### Information given
-----
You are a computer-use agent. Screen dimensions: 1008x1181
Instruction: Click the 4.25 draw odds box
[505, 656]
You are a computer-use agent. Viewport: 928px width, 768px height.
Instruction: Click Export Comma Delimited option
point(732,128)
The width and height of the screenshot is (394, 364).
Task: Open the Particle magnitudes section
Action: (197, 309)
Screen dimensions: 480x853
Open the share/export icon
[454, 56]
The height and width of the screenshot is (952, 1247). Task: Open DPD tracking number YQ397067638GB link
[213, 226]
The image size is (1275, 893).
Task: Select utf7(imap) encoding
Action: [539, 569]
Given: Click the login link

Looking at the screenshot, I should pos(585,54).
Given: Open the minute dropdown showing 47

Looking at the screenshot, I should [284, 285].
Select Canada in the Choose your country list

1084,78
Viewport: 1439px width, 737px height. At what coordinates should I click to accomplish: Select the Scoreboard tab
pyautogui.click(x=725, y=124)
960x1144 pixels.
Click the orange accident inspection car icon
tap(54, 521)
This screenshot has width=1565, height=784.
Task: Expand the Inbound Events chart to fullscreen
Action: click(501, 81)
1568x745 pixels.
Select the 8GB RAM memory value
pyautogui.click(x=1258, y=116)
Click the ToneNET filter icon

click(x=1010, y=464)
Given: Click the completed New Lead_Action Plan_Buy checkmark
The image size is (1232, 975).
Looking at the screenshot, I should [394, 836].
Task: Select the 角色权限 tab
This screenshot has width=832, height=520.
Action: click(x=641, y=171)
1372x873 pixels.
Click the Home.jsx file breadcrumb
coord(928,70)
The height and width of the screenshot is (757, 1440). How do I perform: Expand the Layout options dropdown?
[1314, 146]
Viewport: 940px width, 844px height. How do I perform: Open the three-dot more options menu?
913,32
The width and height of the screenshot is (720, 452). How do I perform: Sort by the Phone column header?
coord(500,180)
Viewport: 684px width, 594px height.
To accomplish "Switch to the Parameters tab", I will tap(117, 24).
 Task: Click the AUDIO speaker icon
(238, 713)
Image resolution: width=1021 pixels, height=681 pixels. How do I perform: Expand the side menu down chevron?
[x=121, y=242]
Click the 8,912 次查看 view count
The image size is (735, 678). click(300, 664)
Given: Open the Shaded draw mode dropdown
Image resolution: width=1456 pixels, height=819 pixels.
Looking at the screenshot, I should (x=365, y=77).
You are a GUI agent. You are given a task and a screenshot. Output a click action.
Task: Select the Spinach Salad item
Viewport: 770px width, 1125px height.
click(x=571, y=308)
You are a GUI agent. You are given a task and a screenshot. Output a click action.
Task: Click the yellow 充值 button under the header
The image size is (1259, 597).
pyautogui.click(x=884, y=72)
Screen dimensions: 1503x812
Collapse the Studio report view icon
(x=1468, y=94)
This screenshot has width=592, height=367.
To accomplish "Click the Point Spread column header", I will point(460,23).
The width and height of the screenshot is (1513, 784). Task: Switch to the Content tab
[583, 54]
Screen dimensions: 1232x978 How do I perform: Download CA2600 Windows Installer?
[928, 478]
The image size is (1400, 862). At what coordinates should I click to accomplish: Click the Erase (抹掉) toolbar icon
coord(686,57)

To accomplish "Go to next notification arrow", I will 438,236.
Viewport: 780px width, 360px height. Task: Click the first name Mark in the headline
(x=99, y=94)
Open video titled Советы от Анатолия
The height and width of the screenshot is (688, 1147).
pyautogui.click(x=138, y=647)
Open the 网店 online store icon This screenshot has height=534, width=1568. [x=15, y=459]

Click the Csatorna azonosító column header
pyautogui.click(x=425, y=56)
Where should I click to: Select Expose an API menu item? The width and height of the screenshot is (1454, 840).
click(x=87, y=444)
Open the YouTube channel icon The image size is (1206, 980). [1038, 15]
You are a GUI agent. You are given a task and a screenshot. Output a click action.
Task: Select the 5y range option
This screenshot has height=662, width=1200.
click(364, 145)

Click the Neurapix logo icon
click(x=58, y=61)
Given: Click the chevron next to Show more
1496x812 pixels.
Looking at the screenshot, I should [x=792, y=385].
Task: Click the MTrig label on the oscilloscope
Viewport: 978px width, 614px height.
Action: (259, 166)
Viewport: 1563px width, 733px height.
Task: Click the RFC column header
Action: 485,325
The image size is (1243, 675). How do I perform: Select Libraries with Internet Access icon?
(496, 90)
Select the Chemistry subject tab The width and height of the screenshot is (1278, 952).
-----
### Work to complete
Please revise the records above so that every "Instruction" becomes "Command", with nothing else changed.

### Final answer
You are a computer-use agent. Screen dimensions: 1008x1181
Command: Click the 4.25 draw odds box
[505, 656]
You are a computer-use agent. Viewport: 928px width, 768px height.
Command: Click Export Comma Delimited option
point(732,128)
The width and height of the screenshot is (394, 364).
Task: Open the Particle magnitudes section
Action: (197, 309)
Screen dimensions: 480x853
Open the share/export icon
[454, 56]
The height and width of the screenshot is (952, 1247). Task: Open DPD tracking number YQ397067638GB link
[213, 226]
The image size is (1275, 893).
Task: Select utf7(imap) encoding
Action: [539, 569]
Given: Click the login link

Looking at the screenshot, I should pos(585,54).
Given: Open the minute dropdown showing 47

Looking at the screenshot, I should [284, 285].
Select Canada in the Choose your country list

1084,78
Viewport: 1439px width, 737px height. At what coordinates should I click to accomplish: Select the Scoreboard tab
pyautogui.click(x=725, y=124)
960x1144 pixels.
Click the orange accident inspection car icon
tap(54, 521)
This screenshot has width=1565, height=784.
Task: Expand the Inbound Events chart to fullscreen
Action: click(501, 81)
1568x745 pixels.
Select the 8GB RAM memory value
pyautogui.click(x=1258, y=116)
Click the ToneNET filter icon

click(x=1010, y=464)
Given: Click the completed New Lead_Action Plan_Buy checkmark
The image size is (1232, 975).
Looking at the screenshot, I should [394, 836].
Task: Select the 角色权限 tab
This screenshot has width=832, height=520.
Action: click(x=641, y=171)
1372x873 pixels.
Click the Home.jsx file breadcrumb
coord(928,70)
The height and width of the screenshot is (757, 1440). How do I perform: Expand the Layout options dropdown?
[1314, 146]
Viewport: 940px width, 844px height. How do I perform: Open the three-dot more options menu?
913,32
The width and height of the screenshot is (720, 452). How do I perform: Sort by the Phone column header?
coord(500,180)
Viewport: 684px width, 594px height.
To accomplish "Switch to the Parameters tab", I will tap(117, 24).
 Task: Click the AUDIO speaker icon
(238, 713)
Image resolution: width=1021 pixels, height=681 pixels. How do I perform: Expand the side menu down chevron?
[x=121, y=242]
Click the 8,912 次查看 view count
The image size is (735, 678). click(300, 664)
Given: Open the Shaded draw mode dropdown
Image resolution: width=1456 pixels, height=819 pixels.
Looking at the screenshot, I should (x=365, y=77).
You are a GUI agent. You are given a task and a screenshot. Output a click action.
Task: Select the Spinach Salad item
Viewport: 770px width, 1125px height.
click(x=571, y=308)
You are a GUI agent. You are given a task and a screenshot. Output a click action.
Task: Click the yellow 充值 button under the header
The image size is (1259, 597).
pyautogui.click(x=884, y=72)
Screen dimensions: 1503x812
Collapse the Studio report view icon
(x=1468, y=94)
This screenshot has width=592, height=367.
To accomplish "Click the Point Spread column header", I will point(460,23).
The width and height of the screenshot is (1513, 784). Task: Switch to the Content tab
[583, 54]
Screen dimensions: 1232x978 How do I perform: Download CA2600 Windows Installer?
[928, 478]
The image size is (1400, 862). At what coordinates should I click to accomplish: Click the Erase (抹掉) toolbar icon
coord(686,57)

To accomplish "Go to next notification arrow", I will 438,236.
Viewport: 780px width, 360px height. Task: Click the first name Mark in the headline
(x=99, y=94)
Open video titled Советы от Анатолия
The height and width of the screenshot is (688, 1147).
pyautogui.click(x=138, y=647)
Open the 网店 online store icon This screenshot has height=534, width=1568. [x=15, y=459]

Click the Csatorna azonosító column header
pyautogui.click(x=425, y=56)
Where should I click to: Select Expose an API menu item? The width and height of the screenshot is (1454, 840).
click(x=87, y=444)
Open the YouTube channel icon The image size is (1206, 980). [1038, 15]
You are a GUI agent. You are given a task and a screenshot. Output a click action.
Task: Select the 5y range option
This screenshot has height=662, width=1200.
click(364, 145)

Click the Neurapix logo icon
click(x=58, y=61)
Given: Click the chevron next to Show more
1496x812 pixels.
Looking at the screenshot, I should [x=792, y=385].
Task: Click the MTrig label on the oscilloscope
Viewport: 978px width, 614px height.
Action: (259, 166)
Viewport: 1563px width, 733px height.
Task: Click the RFC column header
Action: 485,325
The image size is (1243, 675). How do I perform: Select Libraries with Internet Access icon?
(496, 90)
Select the Chemistry subject tab The width and height of the screenshot is (1278, 952).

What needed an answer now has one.